§ Отрывок
········

Тип третий — роскошный, драгоценный, «ковровый». Это идеал жилища на Ближнем и Среднем Востоке. Такое жилище описано в сказках «Тысячи и одной ночи»: «И я нашла открытую дверь и вошла в нее, и за нею оказалось помещение, возвышающееся на семь ступенек, и я увидела, что этот покой вымощен мрамором и устлан коврами, шитыми золотом. И там оказалось ложе из можжевельника, выложенное жемчугом и дра-гоценностями, с двумя изумрудами величиной с гранат, и над ним был опущен полог, унизанный жемчугом... И на этом ложе были постланы всевозможные шелка, приводившие в смятение смотрящего...»
Такой тип жилища можно назвать «царским». Персидские цари, арабские шахи и султаны, византийские кесари окружали себя именно такой обстановкой, где главными предметами убранства были ковры и ткани. Мебели было совсем немного — троны да «ложа из можжевельника». Жилища всех прочих слоев населения этого региона отличались от царских лишь «количественно» — размерами, стоимостью убранства и утвари, но принцип организации пространства и декорирования оставался тем же. Такой «ковровый» интерьер можно увидеть еще и сейчас в кибитках туркменских пастухов.
Тип четвертый на первый взгляд имеет сходство с третьим. Это тоже «жилище, что строилось для веселья», для отдыха и наслаждения жизнью. В нем доведено до предела то, что называется уютом, причем уют соединяется с роскошью. К этому типу мы отнесем интерьеры городских жилых домов буржуазии середины и второй половины XIX в. — того периода, когда классицизм выродился в эклектику, а «новый стиль» еще не появился. Интерьер этого типа можно назвать «буржуазным». Здесь торжествует вещь — пространство полностью уничтожено множеством вещей, долженствующих ублажать своих хозяев и служить их прихотям. Кроме того, вещи должны свидетельствовать о достатке хозяев, убеждать и их самих и гостей в прочности их имущественного и социального положения, поэтому вещи массивны, тяжеловесны, украшены крупными орнаментами, позолотой, бахромой, лаком.
Вот, например, что наполняло квартиры имущих людей в Англии середины XIX в.: «... мягкая мебель с гнутыми спинками; чрезмерно пышные ковры с богатым узором; букеты роз на обоях; тяжелые, похожие на „стенобитные орудия“ карнизы из красного дерева, отделанные позолоченной бронзой; шторы, украшенные бахромой и гирляндами; имитация дорогого дерева и отделка „под мрамор“; саксонские и севрские сервизы; тяжелые, бесконечно длинные обеденные столы красного дерева».

········

§ Исходные данные
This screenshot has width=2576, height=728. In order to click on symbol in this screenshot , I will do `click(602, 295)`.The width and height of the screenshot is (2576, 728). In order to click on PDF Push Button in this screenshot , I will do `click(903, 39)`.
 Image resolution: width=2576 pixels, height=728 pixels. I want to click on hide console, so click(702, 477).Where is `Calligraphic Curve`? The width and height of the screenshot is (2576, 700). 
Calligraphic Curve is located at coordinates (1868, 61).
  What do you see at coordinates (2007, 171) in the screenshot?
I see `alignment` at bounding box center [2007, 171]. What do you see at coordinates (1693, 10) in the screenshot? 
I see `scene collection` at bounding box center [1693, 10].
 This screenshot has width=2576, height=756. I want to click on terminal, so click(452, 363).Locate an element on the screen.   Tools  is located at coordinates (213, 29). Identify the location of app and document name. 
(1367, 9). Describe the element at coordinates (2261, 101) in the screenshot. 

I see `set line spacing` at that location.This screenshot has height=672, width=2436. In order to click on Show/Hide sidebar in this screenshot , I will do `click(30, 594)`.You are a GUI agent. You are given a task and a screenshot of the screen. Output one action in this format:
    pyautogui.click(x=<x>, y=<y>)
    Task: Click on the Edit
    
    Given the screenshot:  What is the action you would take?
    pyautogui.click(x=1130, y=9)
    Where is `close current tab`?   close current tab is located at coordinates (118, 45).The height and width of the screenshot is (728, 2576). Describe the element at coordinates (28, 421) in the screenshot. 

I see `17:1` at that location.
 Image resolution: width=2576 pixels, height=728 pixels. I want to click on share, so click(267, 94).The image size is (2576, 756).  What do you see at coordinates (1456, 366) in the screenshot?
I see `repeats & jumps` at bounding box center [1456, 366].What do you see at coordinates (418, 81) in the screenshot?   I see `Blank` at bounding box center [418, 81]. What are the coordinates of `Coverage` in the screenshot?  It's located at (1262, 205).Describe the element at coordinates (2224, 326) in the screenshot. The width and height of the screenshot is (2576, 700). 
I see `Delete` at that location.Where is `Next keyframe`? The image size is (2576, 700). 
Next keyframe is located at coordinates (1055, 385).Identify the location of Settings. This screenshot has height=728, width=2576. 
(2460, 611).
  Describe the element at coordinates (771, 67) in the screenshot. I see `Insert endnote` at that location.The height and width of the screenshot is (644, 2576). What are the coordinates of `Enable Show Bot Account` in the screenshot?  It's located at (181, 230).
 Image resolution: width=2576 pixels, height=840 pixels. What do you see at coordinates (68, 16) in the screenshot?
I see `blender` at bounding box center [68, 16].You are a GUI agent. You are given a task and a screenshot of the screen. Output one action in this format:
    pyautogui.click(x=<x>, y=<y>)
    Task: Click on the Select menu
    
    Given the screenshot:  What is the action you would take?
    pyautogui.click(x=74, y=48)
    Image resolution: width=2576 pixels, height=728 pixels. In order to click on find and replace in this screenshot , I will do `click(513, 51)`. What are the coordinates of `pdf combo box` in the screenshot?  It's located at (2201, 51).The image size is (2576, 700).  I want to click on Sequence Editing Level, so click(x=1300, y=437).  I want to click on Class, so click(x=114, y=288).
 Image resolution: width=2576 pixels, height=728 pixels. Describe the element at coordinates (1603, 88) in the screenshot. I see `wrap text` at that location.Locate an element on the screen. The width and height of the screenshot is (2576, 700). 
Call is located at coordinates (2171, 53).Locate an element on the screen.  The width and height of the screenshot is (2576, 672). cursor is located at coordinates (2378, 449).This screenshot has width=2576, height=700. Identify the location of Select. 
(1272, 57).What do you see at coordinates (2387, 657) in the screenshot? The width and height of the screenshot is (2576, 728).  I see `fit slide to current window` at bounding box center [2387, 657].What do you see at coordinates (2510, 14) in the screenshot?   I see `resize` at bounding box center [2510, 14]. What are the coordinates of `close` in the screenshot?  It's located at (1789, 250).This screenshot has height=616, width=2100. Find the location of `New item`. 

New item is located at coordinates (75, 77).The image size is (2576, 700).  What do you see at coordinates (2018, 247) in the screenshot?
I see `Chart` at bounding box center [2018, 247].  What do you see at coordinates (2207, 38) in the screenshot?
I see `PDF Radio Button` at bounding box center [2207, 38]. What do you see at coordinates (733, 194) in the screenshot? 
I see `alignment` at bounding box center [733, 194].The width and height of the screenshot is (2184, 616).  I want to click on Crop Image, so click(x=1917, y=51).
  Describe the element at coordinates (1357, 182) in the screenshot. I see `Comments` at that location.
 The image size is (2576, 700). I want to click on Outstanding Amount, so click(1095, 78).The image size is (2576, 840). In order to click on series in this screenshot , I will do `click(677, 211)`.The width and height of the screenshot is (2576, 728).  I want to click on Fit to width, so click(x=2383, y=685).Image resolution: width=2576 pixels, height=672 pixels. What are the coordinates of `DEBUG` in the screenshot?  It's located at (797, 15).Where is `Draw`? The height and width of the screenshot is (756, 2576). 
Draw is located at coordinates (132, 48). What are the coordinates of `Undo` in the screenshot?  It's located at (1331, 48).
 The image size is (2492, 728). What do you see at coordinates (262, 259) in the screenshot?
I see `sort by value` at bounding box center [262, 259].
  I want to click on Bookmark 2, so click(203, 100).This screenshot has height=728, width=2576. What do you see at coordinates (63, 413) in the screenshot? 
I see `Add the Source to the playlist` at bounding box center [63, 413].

········

§ Задание 1
Где, согласно отрывку, «ковровый» интерьер можно увидеть ещё и сейчас?
§ Задание 2
Отредактируйте часть отрывка, начиная со слов «Такой тип жилища» и заканчивая словами «кибитках туркменских пастухов.»: замените «ковры и ткани» на «ковры и шелка».
Записи взяты из другого источника.

§ Правильный ответ 1
В кибитках туркменских пастухов.

§ Правильный ответ 2
Такой тип жилища можно назвать «царским». Персидские цари, арабские шахи и султаны, византийские кесари окружали себя именно такой обстановкой, где главными предметами убранства были ковры и шелка. Мебели было совсем немного — троны да «ложа из можжевельника». Жилища всех прочих слоев населения этого региона отличались от царских лишь «количественно» — размерами, стоимостью убранства и утвари, но принцип организации пространства и декорирования оставался тем же. Такой «ковровый» интерьер можно увидеть еще и сейчас в кибитках туркменских пастухов.